Criminosos ateiam fogo a caminhões e fecham a Av. Brasil em represália a ação da PM no Complexo de Israel
- 24/08/2026
A Polícia Militar do RJ iniciou na madrugada desta segunda-feira (24) a 2ª fase da ocupação do Complexo de Israel, na Zona Norte do Rio de Janeiro. Em represália, no meio da manhã criminosos atearam fogo a 2 caminhões, fechando ambos os sentidos da Avenida Brasil.
Agentes do Batalhão de Operações Especiais (Bope) foram para Vigário Geral e Parada de Lucas. Houve intensos tiroteios na chegada das equipes, e por volta das 2h30 a PM decidiu fechar preventivamente a Avenida Brasil, a Linha Vermelha e a Rodovia Washington Luís — o tráfego ficou interrompido por cerca de meia hora.
Por volta das 9h40, porém, grupos invadiram a Avenida Brasil na altura de Coelho Neto, renderam os motoristas de 2 caminhões, mandaram atravessar os veículos na pista e os incendiaram.
Outros 2 caminhões foram atacados na altura de Vigário Geral, também em ambos os sentidos.
Por volta das 11h45, o trânsito estava parcialmente liberado, com muitas retenções. Quatro homens haviam sido presos, e equipes apreenderam 2 fuzis e 1 granada. Não havia informações sobre feridos.
O Complexo de Israel é um conjunto de favelas em Cordovil, Parada de Lucas e Vigário Geral dominado pelo Terceiro Comando Puro (TCP), facção do tráfico que disputa território com o Comando Vermelho (CV). Também fazem parte do complexo a Cidade Alta, Cinco Bocas e Pica-pau.
Segundo a Secretaria Municipal de Educação, 8 unidades escolares foram impactadas pelas operações policiais.
Já a Secretaria Municipal de Saúde informou que 2 unidades de atenção primária suspenderam o funcionamento e avaliavam a possibilidade de abertura nas próximas horas. Outras 3 unidades mantinham o atendimento, mas cancelaram as visitas domiciliares.

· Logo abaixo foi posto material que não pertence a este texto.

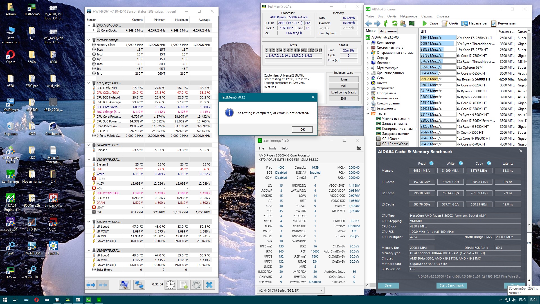Click HWiNFO expand columns arrows icon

De acordo com o Rio Ônibus, 20 linhas tiveram de mudar o itinerário:
- 300 (Sulacap-Candelária)
- 369 (Bangu-Candelária)
- 378 (Marechal Hermes-Castelo)
- 384 (Pavuna-Passeio)
- 386 (Anchieta-Candelária)
- 388 (Cesarão-Candelária)
- 393 (Bangu-Candelária)
- 397 (Campo Grande-Candelária)
- 399 (Pavuna-Passeio)
- 665 (Pavuna-Saens Pena)
- SVB665 (Pavuna-Saens Pena)
- 753 (Santa Cruz-Coelho Neto)
- 756 (Santa Cruz-Coelho Neto)
- 757 (Sepetiba-Coelho Neto)
- 759 (Cesarão-Coelho Neto)
- 770 (Campo Grande-Coelho Neto)
- 771 (Campo Grande-Coelho Neto)
- 2303 (Cesarão-Castelo)
- 2336 (Campo Grande-Castelo)
- 2339 (Campo Grande-Castelo)
Na sexta-feira (21), a PM deflagrou a 1ª fase da operação, ocupando Cidade Alta, Pica-Pau e Cinco Bocas. A Avenida Brasil chegou a ser fechada preventivamente.
PMs que avançaram pela comunidade encontraram barricadas e veículos com explosivos, que seriam detonados com a aproximação das forças de segurança, mas não foram ativados.

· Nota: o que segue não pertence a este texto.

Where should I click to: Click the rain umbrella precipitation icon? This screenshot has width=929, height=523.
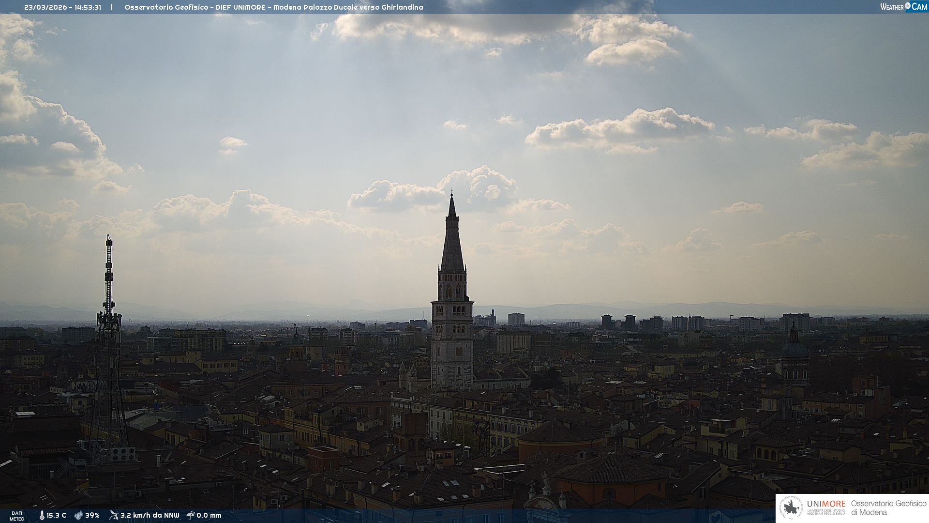pyautogui.click(x=191, y=515)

No fim do dia, a PM afirmou que a ocupação no Complexo de Israel seria por tempo indeterminado. Segundo a corporação, a Cidade Alta e o entorno estavam “estabilizados”.
“Na sexta-feira, mais de 10 toneladas de barricadas foram removidas, e 3 vias que estavam com valas e que impediam a passagem de veículos foram liberadas”, informou o major Maicon Pereira, porta-voz da Polícia Militar.

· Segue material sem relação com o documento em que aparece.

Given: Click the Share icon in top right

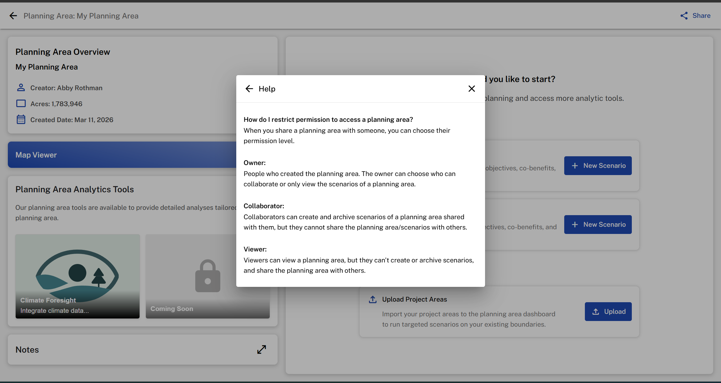Looking at the screenshot, I should click(x=684, y=16).
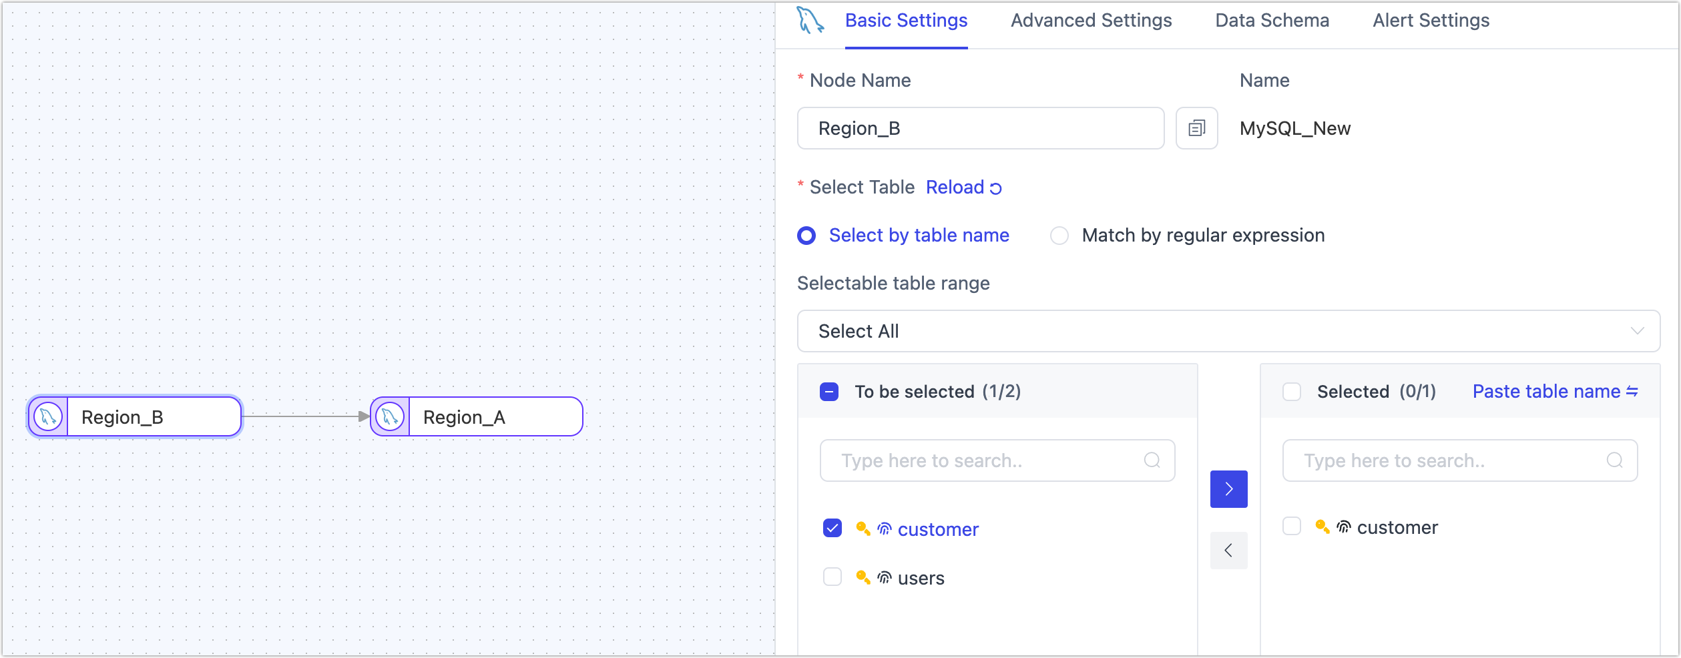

O objetivo é conter as disputas territoriais entre o TCP e o CV e combater quadrilhas que utilizam o Complexo de Israel como base para roubos de veículos e de cargas.
“A operação também tem como foco o enfrentamento a práticas de perseguição e intolerância religiosa contra minorias religiosas, incluindo praticantes de religiões de matriz africana e outros segmentos cristãos, buscando preservar a liberdade religiosa e a segurança da população”, acrescentou a PM.